Detroit, MI (PRWEB) March 15, 2017
CCM Merger Inc., the parent company of the owner of MotorCity Casino Hotel (the Company), announced today the results of its previously announced cash tender offer (the Tender Offer) to purchase any and all of the Company’s outstanding 9⅛% Senior Notes due 2019 (the Notes). As of 5:00 p.m., New York City time, on March 14, 2017 (the Expiration Time), $199,981,000 aggregate principal amount of the Notes were validly tendered, or 99.99% of the principal amount of the outstanding Notes. The Company expects to make payment for all such Notes on March 15, 2017, subject to the Company’s successful completion of its previously announced debt financing transaction (the Financing Condition).

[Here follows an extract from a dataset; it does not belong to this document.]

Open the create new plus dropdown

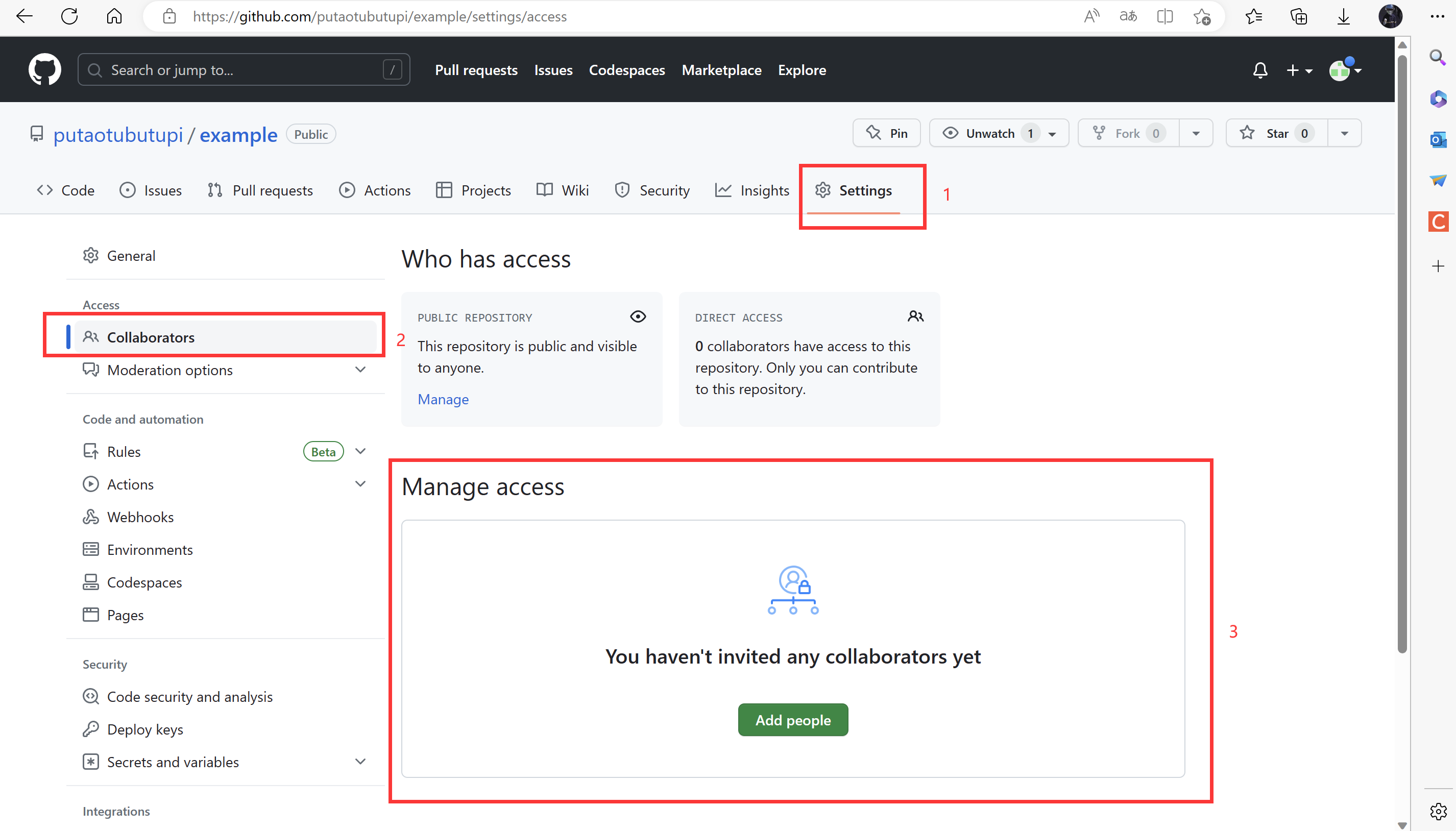coord(1299,70)
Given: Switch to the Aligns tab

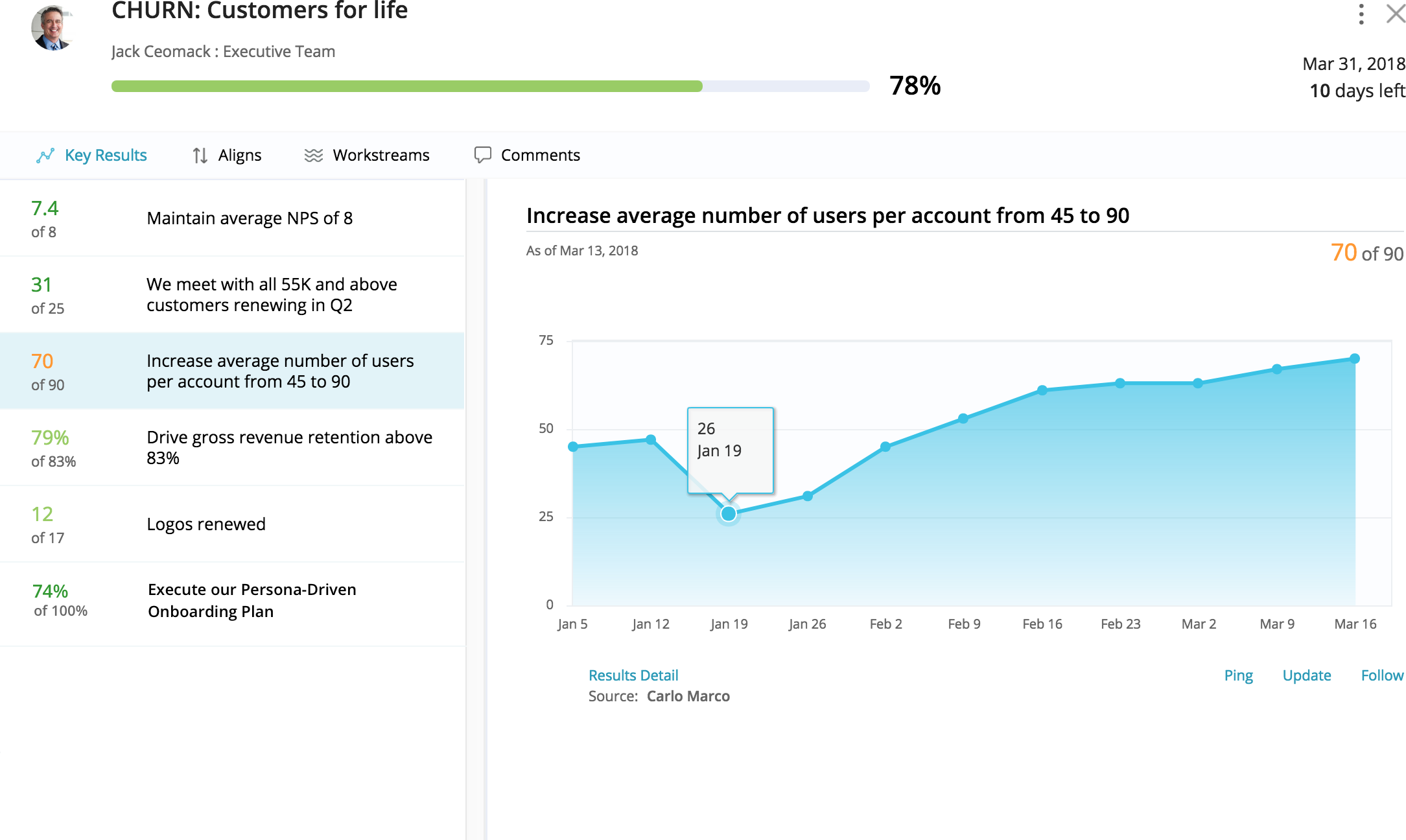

The terms and conditions of the Tender Offer are described in the Offer to Purchase dated March 8, 2017 and a related Notice of Guaranteed Delivery (the Offer Documents). BofA Merrill Lynch served as the dealer manager for the Tender Offer. Questions regarding the Tender Offer may be directed to BofA Merrill Lynch at (888) 292-0070 (U.S. toll-free) and (980) 387-2113 (collect). Copies of the Offer Documents may be obtained from the Information Agent for the Tender Offer, D.F. King & Co., Inc. at (800) 331-5963 (U.S. toll-free) and (212) 269-5550 (banks or brokers). These documents are also available at http://www.dfking.com/ccm.
About CCM Merger Inc.
CCM Merger Inc. owns and operates MotorCity Casino Hotel in Detroit, Michigan, through a subsidiary, Detroit Entertainment, L.L.C. The automotive-themed casino caters to the metropolitan Detroit population and is currently comprised of approximately 100,000 square feet of gaming space with 3,287 gaming positions, including approximately 2,839 slot machines, 64 gaming tables and 17 poker tables (as of December 31, 2016). MotorCity Casino Hotel hosts multiple dining options, including the only AAA Four Diamond restaurant in the City of Detroit, and a wide variety of lounges and bars.
This news release contains forward-looking statements within the meaning of the “safe harbor” provisions of the Private Securities Litigation Reform Act of 1995, including statements about its ability to complete the proposed tender offer. These statements are based on management’s current expectations and beliefs and are subject to a number of risks, uncertainties and assumptions that could cause actual results to differ materially from those described in the forward-looking statements.